▶ [Provided data]
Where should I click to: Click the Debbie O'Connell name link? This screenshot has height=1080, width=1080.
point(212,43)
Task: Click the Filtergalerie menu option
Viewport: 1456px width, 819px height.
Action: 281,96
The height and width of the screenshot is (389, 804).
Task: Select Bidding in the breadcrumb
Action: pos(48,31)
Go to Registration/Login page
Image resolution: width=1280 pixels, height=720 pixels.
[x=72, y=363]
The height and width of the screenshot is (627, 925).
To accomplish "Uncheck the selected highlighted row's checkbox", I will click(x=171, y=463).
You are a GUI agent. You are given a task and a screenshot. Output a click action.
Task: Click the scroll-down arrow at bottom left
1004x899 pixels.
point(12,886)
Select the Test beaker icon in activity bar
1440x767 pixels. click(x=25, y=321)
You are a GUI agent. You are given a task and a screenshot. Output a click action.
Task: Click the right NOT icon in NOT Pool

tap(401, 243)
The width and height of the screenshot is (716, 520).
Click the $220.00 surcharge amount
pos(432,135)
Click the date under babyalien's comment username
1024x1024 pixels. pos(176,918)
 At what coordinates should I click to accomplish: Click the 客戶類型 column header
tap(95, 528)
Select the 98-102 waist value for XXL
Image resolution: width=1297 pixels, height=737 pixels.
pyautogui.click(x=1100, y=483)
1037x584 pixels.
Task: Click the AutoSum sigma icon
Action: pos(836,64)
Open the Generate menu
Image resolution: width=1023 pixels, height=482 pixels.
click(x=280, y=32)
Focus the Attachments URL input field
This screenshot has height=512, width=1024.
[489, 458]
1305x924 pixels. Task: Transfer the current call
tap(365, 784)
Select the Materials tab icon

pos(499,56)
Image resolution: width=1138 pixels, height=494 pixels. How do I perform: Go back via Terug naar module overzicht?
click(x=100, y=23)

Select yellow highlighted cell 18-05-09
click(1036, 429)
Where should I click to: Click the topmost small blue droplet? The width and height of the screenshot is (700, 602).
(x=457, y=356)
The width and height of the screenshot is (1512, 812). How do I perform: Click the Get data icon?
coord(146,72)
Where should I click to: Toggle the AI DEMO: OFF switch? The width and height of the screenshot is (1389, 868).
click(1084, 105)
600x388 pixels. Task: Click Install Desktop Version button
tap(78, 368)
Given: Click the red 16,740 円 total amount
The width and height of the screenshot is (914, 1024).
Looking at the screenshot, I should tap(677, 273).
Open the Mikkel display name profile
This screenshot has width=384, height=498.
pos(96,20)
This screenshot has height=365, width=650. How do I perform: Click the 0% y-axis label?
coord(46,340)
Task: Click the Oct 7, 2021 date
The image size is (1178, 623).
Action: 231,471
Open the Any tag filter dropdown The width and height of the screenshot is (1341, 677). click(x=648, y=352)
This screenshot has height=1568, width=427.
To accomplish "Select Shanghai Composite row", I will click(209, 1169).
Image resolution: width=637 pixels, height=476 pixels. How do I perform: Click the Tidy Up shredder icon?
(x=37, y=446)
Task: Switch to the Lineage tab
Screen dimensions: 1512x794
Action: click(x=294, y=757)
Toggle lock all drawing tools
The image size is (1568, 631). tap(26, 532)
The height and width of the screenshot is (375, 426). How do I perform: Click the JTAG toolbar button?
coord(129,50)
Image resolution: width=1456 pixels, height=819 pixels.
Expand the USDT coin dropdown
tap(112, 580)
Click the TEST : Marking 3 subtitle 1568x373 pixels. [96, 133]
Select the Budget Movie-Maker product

▶ [About this task] Each line of the material must be restated exactly.

▶ [Solution for this problem]
Where should I click to: Click the Debbie O'Connell name link? This screenshot has height=1080, width=1080.
point(212,43)
Task: Click the Filtergalerie menu option
Viewport: 1456px width, 819px height.
Action: 281,96
The height and width of the screenshot is (389, 804).
Task: Select Bidding in the breadcrumb
Action: pos(48,31)
Go to Registration/Login page
Image resolution: width=1280 pixels, height=720 pixels.
[x=72, y=363]
The height and width of the screenshot is (627, 925).
To accomplish "Uncheck the selected highlighted row's checkbox", I will click(x=171, y=463).
You are a GUI agent. You are given a task and a screenshot. Output a click action.
Task: Click the scroll-down arrow at bottom left
1004x899 pixels.
point(12,886)
Select the Test beaker icon in activity bar
1440x767 pixels. click(x=25, y=321)
You are a GUI agent. You are given a task and a screenshot. Output a click action.
Task: Click the right NOT icon in NOT Pool

tap(401, 243)
The width and height of the screenshot is (716, 520).
Click the $220.00 surcharge amount
pos(432,135)
Click the date under babyalien's comment username
1024x1024 pixels. pos(176,918)
 At what coordinates should I click to accomplish: Click the 客戶類型 column header
tap(95, 528)
Select the 98-102 waist value for XXL
Image resolution: width=1297 pixels, height=737 pixels.
pyautogui.click(x=1100, y=483)
1037x584 pixels.
Task: Click the AutoSum sigma icon
Action: pos(836,64)
Open the Generate menu
Image resolution: width=1023 pixels, height=482 pixels.
click(x=280, y=32)
Focus the Attachments URL input field
This screenshot has height=512, width=1024.
[489, 458]
1305x924 pixels. Task: Transfer the current call
tap(365, 784)
Select the Materials tab icon

pos(499,56)
Image resolution: width=1138 pixels, height=494 pixels. How do I perform: Go back via Terug naar module overzicht?
click(x=100, y=23)

Select yellow highlighted cell 18-05-09
click(1036, 429)
Where should I click to: Click the topmost small blue droplet? The width and height of the screenshot is (700, 602).
(x=457, y=356)
The width and height of the screenshot is (1512, 812). How do I perform: Click the Get data icon?
coord(146,72)
Where should I click to: Toggle the AI DEMO: OFF switch? The width and height of the screenshot is (1389, 868).
click(1084, 105)
600x388 pixels. Task: Click Install Desktop Version button
tap(78, 368)
Given: Click the red 16,740 円 total amount
The width and height of the screenshot is (914, 1024).
Looking at the screenshot, I should tap(677, 273).
Open the Mikkel display name profile
This screenshot has width=384, height=498.
pos(96,20)
This screenshot has height=365, width=650. How do I perform: Click the 0% y-axis label?
coord(46,340)
Task: Click the Oct 7, 2021 date
The image size is (1178, 623).
Action: 231,471
Open the Any tag filter dropdown The width and height of the screenshot is (1341, 677). click(x=648, y=352)
This screenshot has height=1568, width=427.
To accomplish "Select Shanghai Composite row", I will click(209, 1169).
Image resolution: width=637 pixels, height=476 pixels. How do I perform: Click the Tidy Up shredder icon?
(x=37, y=446)
Task: Switch to the Lineage tab
Screen dimensions: 1512x794
Action: click(x=294, y=757)
Toggle lock all drawing tools
The image size is (1568, 631). tap(26, 532)
The height and width of the screenshot is (375, 426). How do I perform: Click the JTAG toolbar button?
coord(129,50)
Image resolution: width=1456 pixels, height=819 pixels.
Expand the USDT coin dropdown
tap(112, 580)
Click the TEST : Marking 3 subtitle 1568x373 pixels. [96, 133]
Select the Budget Movie-Maker product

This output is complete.